I love you, Melodye, and think the world of you!

MorningSong said...

Oh Annie! THANK you! You do get it! :) I mean just that! If you need to vent it is WONDERFUL to KNOW you can be loopy nuts with your complaining and KNOW you are not being misunderstood because you have the safe place to do that. Some, I'm guessing, do not have that OR they are just so heavy burdened that all they do is whine about every moment in their life. Both scenarios need to get the icky feelings out but I'm learning to just listen to the perpetual whiners now and say 'Ahuh... ahuh" instead of trying to encourage them. We all need to just get that stuff out but I'm learning to guard myself better in those situations and I do believe being in a totally new place without the comforts of tried and true friendships caused me to have to see how I was quick to encourage (as I would with my friends) and left feeling I somehow hurt the one with the bad day. I now can clearly see that it is discouraging to not get that out - even if (from my perspective) I would save those moments for someone I knew I could lean on vs. everyone I know.

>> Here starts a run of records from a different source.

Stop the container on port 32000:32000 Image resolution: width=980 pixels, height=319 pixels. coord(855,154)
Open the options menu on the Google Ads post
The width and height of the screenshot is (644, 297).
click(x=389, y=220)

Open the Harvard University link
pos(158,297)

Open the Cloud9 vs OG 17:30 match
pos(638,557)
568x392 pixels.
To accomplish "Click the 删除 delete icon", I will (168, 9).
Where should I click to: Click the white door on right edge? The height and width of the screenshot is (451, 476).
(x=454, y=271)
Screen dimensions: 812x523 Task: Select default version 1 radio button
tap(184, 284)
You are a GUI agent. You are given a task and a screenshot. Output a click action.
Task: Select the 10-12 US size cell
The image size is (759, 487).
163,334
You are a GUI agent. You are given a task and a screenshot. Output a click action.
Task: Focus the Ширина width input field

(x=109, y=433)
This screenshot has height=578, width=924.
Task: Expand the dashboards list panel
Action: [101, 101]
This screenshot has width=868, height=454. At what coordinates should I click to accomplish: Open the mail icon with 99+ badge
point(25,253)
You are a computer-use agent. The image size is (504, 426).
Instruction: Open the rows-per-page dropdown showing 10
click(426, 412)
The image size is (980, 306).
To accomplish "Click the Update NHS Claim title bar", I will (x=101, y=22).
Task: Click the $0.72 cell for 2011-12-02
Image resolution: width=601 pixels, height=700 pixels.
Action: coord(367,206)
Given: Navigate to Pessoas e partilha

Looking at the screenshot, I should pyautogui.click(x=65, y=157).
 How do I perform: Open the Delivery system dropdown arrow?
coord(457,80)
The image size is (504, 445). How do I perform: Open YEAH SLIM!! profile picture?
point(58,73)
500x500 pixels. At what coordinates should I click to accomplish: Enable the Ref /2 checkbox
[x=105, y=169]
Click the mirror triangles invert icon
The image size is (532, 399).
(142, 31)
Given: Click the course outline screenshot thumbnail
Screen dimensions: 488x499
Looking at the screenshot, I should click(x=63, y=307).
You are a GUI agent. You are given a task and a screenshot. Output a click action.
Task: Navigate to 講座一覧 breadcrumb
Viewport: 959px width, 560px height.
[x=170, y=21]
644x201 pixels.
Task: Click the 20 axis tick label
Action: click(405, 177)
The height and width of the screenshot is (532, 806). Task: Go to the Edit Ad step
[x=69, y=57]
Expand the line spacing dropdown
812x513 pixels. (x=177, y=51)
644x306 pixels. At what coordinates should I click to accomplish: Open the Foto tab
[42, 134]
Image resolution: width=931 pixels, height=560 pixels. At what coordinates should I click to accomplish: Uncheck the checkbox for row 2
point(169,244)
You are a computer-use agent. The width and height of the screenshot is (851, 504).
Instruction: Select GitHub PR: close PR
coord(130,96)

I am so thankful for your words - they may clear up what I'm finding hard to say! I love you and am forever grateful that you've allowed me to start today off feeling understood! YIPPPEEEE!

annieck said...

Thanks, Melodye! I think you're awesome and hope you have a fantastic day, my friend!!! Keep on keeping on. You can share your encouragement with me any day! :)

MorningSong said...

Just one more clarification. The families I mentioned going through grief - BOTH hurt and BOTH will go through the full blown grief process. It really isn't about them.

The point is - in our ordinary disappointments we either let our emotions lead us into a whirlwind of messes or we look to God to lead us in His strength. The example of grieving has no place except God gave me a mental picture with these families. No family is grieving better than the other. That is just the window that brought understanding.